¡No es no!

Por Ixchel Cano

El delito básico de violación se encuentra previsto en el artículo 171 del Código Penal para el Estado de Chihuahua, el cual castiga a quien por medio de la violencia física o moral, realice cópula con persona de cualquier sexo. No obstante, con base en mi experiencia como operadora del sistema de justicia penal en el Estado, considero que su regulación en esos términos dificulta a las mujeres víctimas de delitos sexuales, el acceso a la justicia, pues cuando el acto sexual no está acompañado de violencia física o moral y debido a que no siempre existen huellas de esta violencia sobre el cuerpo de las víctimas, el delito de violación no existe, provocando que, en la práctica, su demostración sea compleja.

Dado que ese tipo de agresiones ordinariamente se cometen en ausencia de testigos, en virtud de que el sujeto activo procura la clandestinidad para no ser descubierto, es difícil demostrar datos objetivos respecto a la existencia de actos de intimidación, pues vivimos en una sociedad en la que la voluntad de las mujeres se encuentra permanentemente cosificada por vivir en un ambiente en el que la violación forma parte de su cotidianidad, ya sea por ser víctima o por el miedo a serlo.

Esto conlleva a que, al sufrir un acto de esa naturaleza, regularmente, las mujeres optan por no oponer resistencia, ya que su único propósito es sobrevivir a ese episodio para no convertirse en una víctima más de feminicidio, por tal motivo, con esa regulación se abre la posibilidad a dejar impunes ciertos tipos de agresiones sexuales, poniendo en peligro la protección efectiva de la autonomía sexual de las mujeres.

Adicionalmente, dicha regulación propicia una victimización secundaria en quienes sufren una agresión sexual, pues bajo la lógica patriarcal, la ausencia de lesiones en el cuerpo de una mujer que denuncia haber sido víctima de una violación, es sinónimo de una asunción tácita de responsabilidad por los hechos, en virtud de su forma de vestir, por su ocupación laboral, conducta sexual o por haber aceptado una invitación de su agresor. Esto genera que, en ocasiones, las mujeres elijan no denunciar los atentados sexuales que sufren, para evitar que su solvencia moral sea puesta en tela de juicio, o que su voz, pidiendo justicia, lejos de ser escuchada, sea cuestionada.

Como resultado de lo expuesto, el requerir a las víctimas que opongan cierta resistencia, más allá de su expresión a negarse a tener relaciones sexuales, es exigirles poner en riesgo su seguridad e integridad personal, infravalorando el consentimiento de la víctima por sí solo: ¡No es no!

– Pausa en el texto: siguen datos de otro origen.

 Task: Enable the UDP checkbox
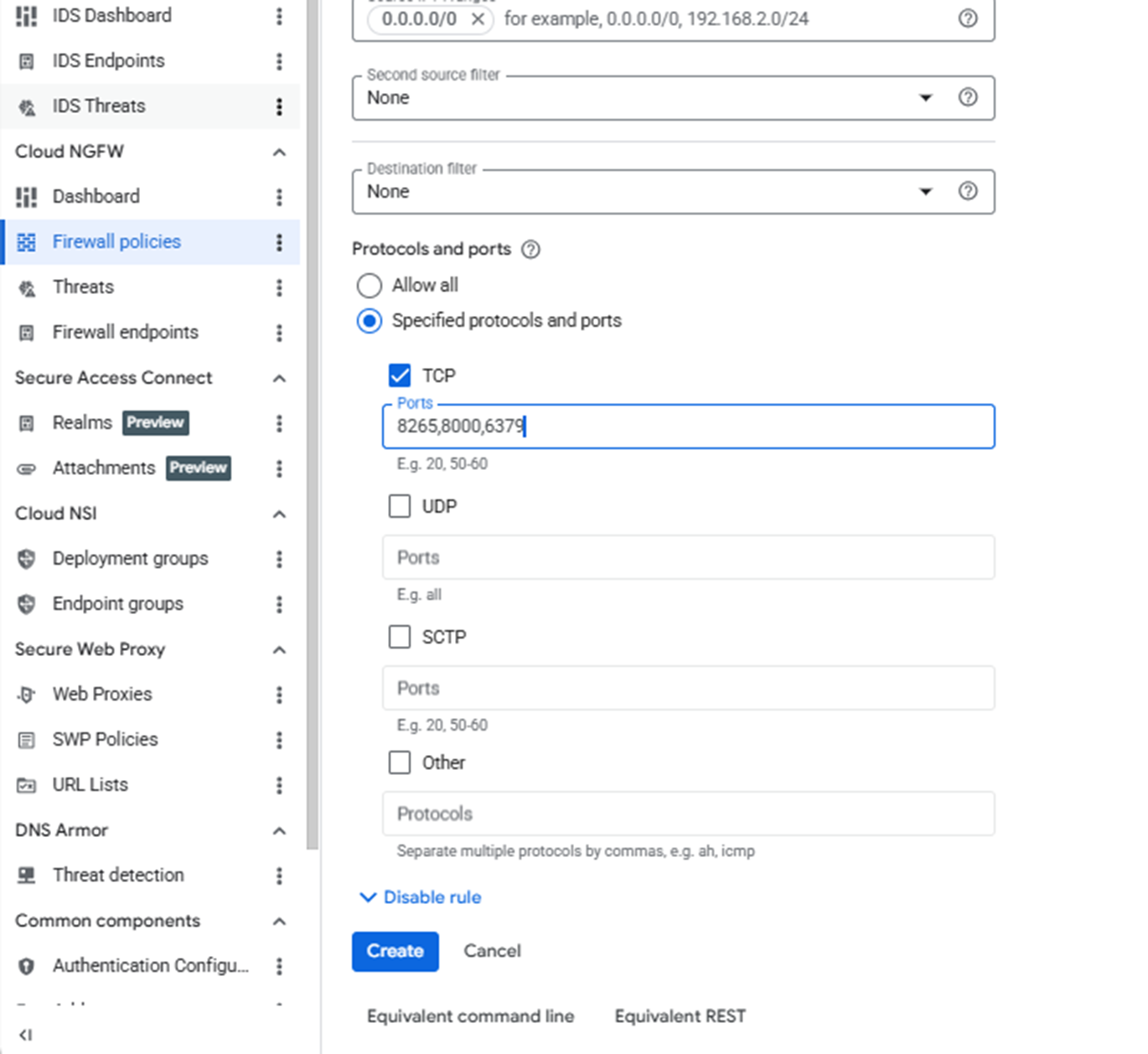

Es por ello, que para dar una respuesta efectiva a las víctimas de violencia sexual, consideramos que es necesaria la eliminación de los obstáculos con los que estas se encuentran en su búsqueda de justicia. Para lograrlo, hay que modificar la actual estructura del delito básico de violación, de modo que se adecúe a los estándares internacionales, recogiendo la falta de consentimiento como elemento definitorio del delito de violación, descartando que el uso de la violencia o amenazas sean requisitos necesarios para su actualización, considerándolas, en todo caso como circunstancias que agraven la pena para dicho delito. Como en efecto ocurre en el tipo básico de abuso sexual, —que incluso es considerado de menor lesión al bien jurídico que protegen los delitos sexuales—, pues esta nueva definición traería consigo derivaciones muy relevantes para la autonomía sexual de las mujeres, dándole a su libertad sexual la consideración que merece, que es el bien jurídico que se tutela.

Así, desde el punto de vista de un observador neutral como lo son los Órganos Jurisdiccionales, es que se determinaría si existió ausencia de consentimiento en una denuncia de atentado sexual, bajo las circunstancias particulares del caso concreto. Motivo por el cual, consideramos que el Congreso del Estado debe demostrar que le importan sus mujeres, ajustando la regulación del delito de violación a la realidad social y a los lineamientos de los estándares internacionales.